* [Given task A]
Answer these from the passage on AFP criminal asset seizures:
(i) What total value of criminal assets has the Criminal Assets Confiscation Taskforce confiscated and restrained to date?
(ii) In what month and year did teams in Brisbane restrain a suspect's Bitcoin?
(iii) What was that seized cryptocurrency worth at the time?
* [Given task B]
From the passage on AFP criminal asset seizures, write out the part that opens with the words containing "AFP Captures Hundreds" and closes with "watches, and cryptocurrency.".
* [Given task C]
Write what comes next in the passage on AFP criminal asset seizures, starting after its final sentence.

AFP Captures Hundreds of Millions in Criminal Assets
To date, the AFP-led Criminal Assets Confiscation Taskforce has confiscated and restrained over $250 million in criminal assets both in Australia and abroad. Confiscated assets include real estate, luxury vehicles and watercraft, high end jewellery such as diamond-encrusted luxury watches, and cryptocurrency.
Seized cryptocurrency amounts to a significant store of capital for the Australian Federal Police.
In January 2018, for example, members of the Criminal Assets Confiscation Taskforce and Criminal Assets Litigation teams in Brisbane successfully restrained the Bitcoin of a suspect under the Proceeds of Crime Act 2002 (Cth) — seizing the cryptocurrency assets of an arrested individual that were, at the time, worth $7300.

* [Stored data]

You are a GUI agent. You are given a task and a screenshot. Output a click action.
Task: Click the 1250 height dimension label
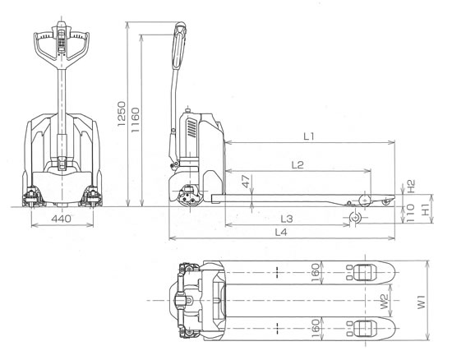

* [Task result A]
(i) Over $250 million
(ii) January 2018
(iii) $7300

* [Task result B]
AFP Captures Hundreds of Millions in Criminal Assets
To date, the AFP-led Criminal Assets Confiscation Taskforce has confiscated and restrained over $250 million in criminal assets both in Australia and abroad. Confiscated assets include real estate, luxury vehicles and watercraft, high end jewellery such as diamond-encrusted luxury watches, and cryptocurrency.

* [Task result C]
By November, 2018, the individual in possession of the Bitcoin agreed to forfeit the Bitcoin holdings. The interim price rise in the value of the asset saw the cryptocurrency hoard increase in value to approximately $154,000.
More recently, a December 2019 drug bust led Australian Federal Police Officers to a record cryptocurrency seizure, with police forces capturing “millions of dollars” worth of physical property and over $1.5 million dollars worth of cryptocurrency.